Profile in Persecution: Hasan Ali Rashed

Hasan Ali Rashed is a 18-year-old Bahraini from Karrana, who is charged along with 20 others in a terrorism case known as “Al-Ashtar Brigades”. He was arbitrarily arrested, prevented from completing his studies, and tortured during investigations. He is currently serving his sentence at Jau prison.

At approximately 5:00am on 26 November 2021, a group of Bahraini masked riot police, including some in civilian clothing stopped his dad while he was heading out to pray at the front door. They asked him, how many children does he have, he answered he only has one called Hasan, so they replied then it’s him. They raided his home presenting a warrant, but didn’t let his father read it. They scattered inside his house without presenting a search warrant, entered Hasan’s room on the second floor and inspected it while filming. They refused to allow them to pray or even use the bathroom while they were searching. They handcuffed him, confiscated his ID and cell phone before taking him without informing his family about their destination.

Hasan was brought to the Central Investigation Department (CID) and remained there for four days. The day after his arrest, he called his family to inform them where he was and hung up shortly afterwards. He also called his family on the third day and informed them it was his last day at the CID. His mother tried to call many times to check up on him and ask about the reasons for his arrest. However, they did not answer the phone. During investigation, the officers physically tortured him. They beat him in the investigation building to the point of death, and threatened him with electric shock and rape. The officers also forced him to sign the pre-prepared interrogation report under the threat of death without reading it. During his torture and interrogation, Hasan was denied access to a lawyer, and they didn’t let his family be present although he is still a minor.

He was transferred on 30 November 2021 to the Public Prosecution Office (PPO) which ordered his transfer to Dry Dock Detention Center, specifically to the tenth ward. At the center, he was also deprived from calling his family and informing them about his whereabouts. Approximately a week after, he was able to video call his family for the first time, where they did not notice any signs of torture. After that, he didn’t contact his family at all leaving them worried and waiting for his next call. After some days, Hasan contacted his family with the help of his cellmate who asked his family to link Hasan’s family in their call. Hasan asked for clothes and money, and his family informed him that the Prosecution had ordered his detention for 60 days. He didnt state the details about what had happened with him at the Public Prosecution Office (PPO), but neither a lawyer nor a guardian were present with him. When his dad went to deliver his clothes and money to Dry Dock Detention Center, the management accepted the money but refused to take the clothes. Even Though the money was delivered to Hasan, he didn’t call. His family got worried, so his mom called again and asked them to allow her to talk to her son, but they answered yet again that the number of detainees is large, because of that the calls had been delayed. After some days, Hasan called and told her about the torture he endured during his 4 days stay at the CID, but didnt go into details, afraid to hurt her feelings.

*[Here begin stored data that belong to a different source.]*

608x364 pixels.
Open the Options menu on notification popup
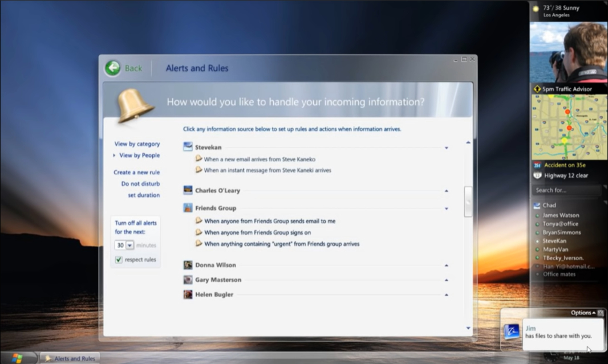(583, 313)
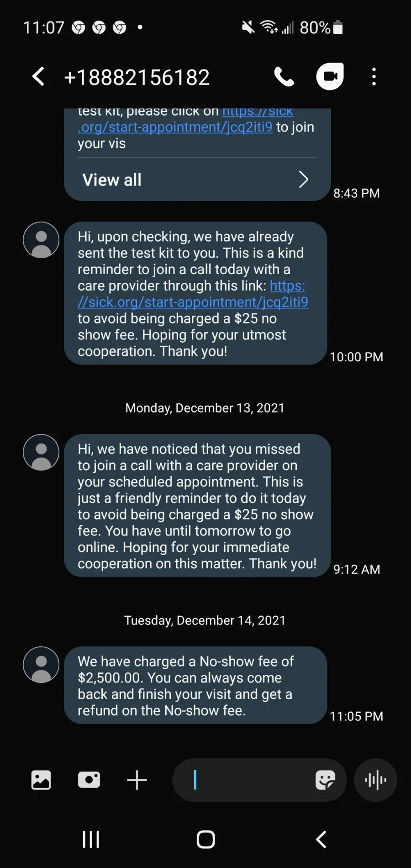Tap sender avatar beside the 10:00 PM message
This screenshot has width=411, height=868.
point(41,240)
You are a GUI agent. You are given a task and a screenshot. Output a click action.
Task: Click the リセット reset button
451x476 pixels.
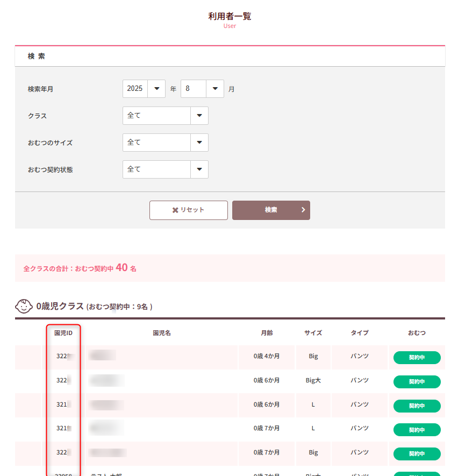188,210
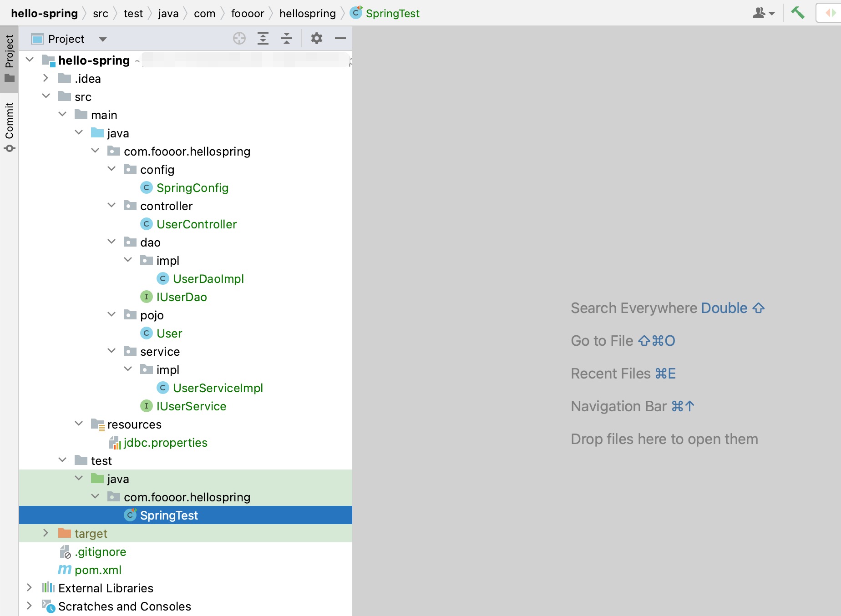Expand the target folder
Screen dimensions: 841x616
coord(46,533)
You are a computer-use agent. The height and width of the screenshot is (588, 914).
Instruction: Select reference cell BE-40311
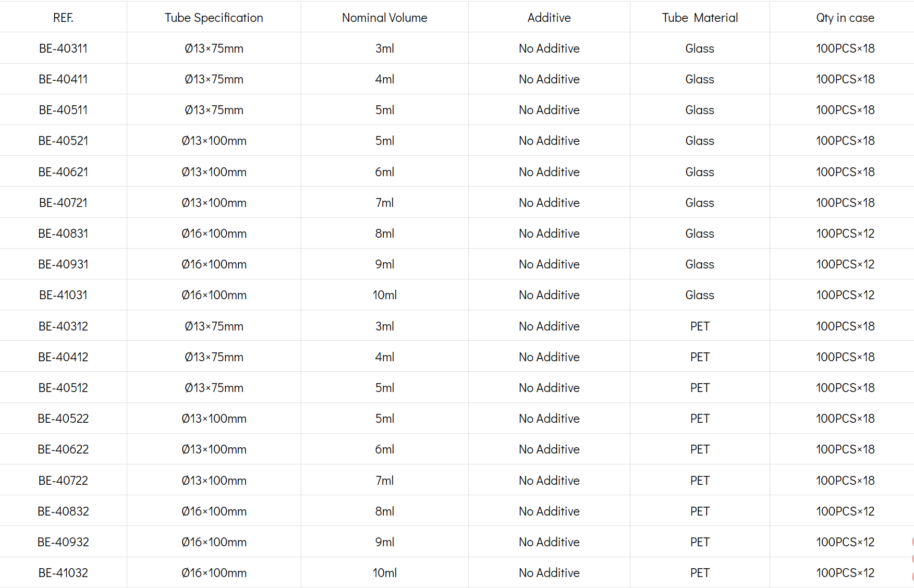point(63,48)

While he was detained at Dry Dock Detention Center, Hasan asked the management to appoint a lawyer, but he waited even though some of the detainees were allowed to sign a power of attorney. Moreover, he has not been allowed to see his parents so far, except for one video call. During the call, the police officer was sitting close so he was unable to speak freely and violated his privacy. Additionally, he has been deprived of his right to continue his secondary education.

Hasan was charged with joining a terrorist cell, possession of explosive devices, weapons and ammunition, military training, receiving and delivering money from the terrorist cell, and arson.

On 15 January 2023, the First High Criminal Court sentenced Hasan to 3 years in prison in a mass trial involving twelve defendants in a case known as “Al-Ashtar Brigades”. The sentence was upheld by the court of appeal on 29 May 2023.

Recently, Hassan, along with several other political prisoners, has been suffering from scabies due to the policy of medical negligence. He has also contracted the coronavirus three times and is experiencing the spread of warts on his hands and toothache. Despite that, he has not received proper medical treatment.

Hasan’s treatment by the Bahraini authorities through his arbitrary arrest and torture violates international law, particularly the Convention against Torture and other Cruel, Inhuman or Degrading Treatment or Punishment (CAT), and the International Covenant on Civil and Political Rights (ICCPR), of which Bahrain is a party. Additionally, the lack of medical care during his imprisonment is a violation of the UN Standard Minimum Rules for the Treatment of Prisoners or the Nelson Mandela Rules. In this regard, ADHRB calls on Bahrain to fulfill its human rights obligations by releasing Hasan unconditionally. ADHRB also urges the authorities to investigate allegations of torture and ill-treatment that he has faced at the hands of prison officials and hold them accountable. We also call on Bahrain to immediately and unconditionally release all political prisoners.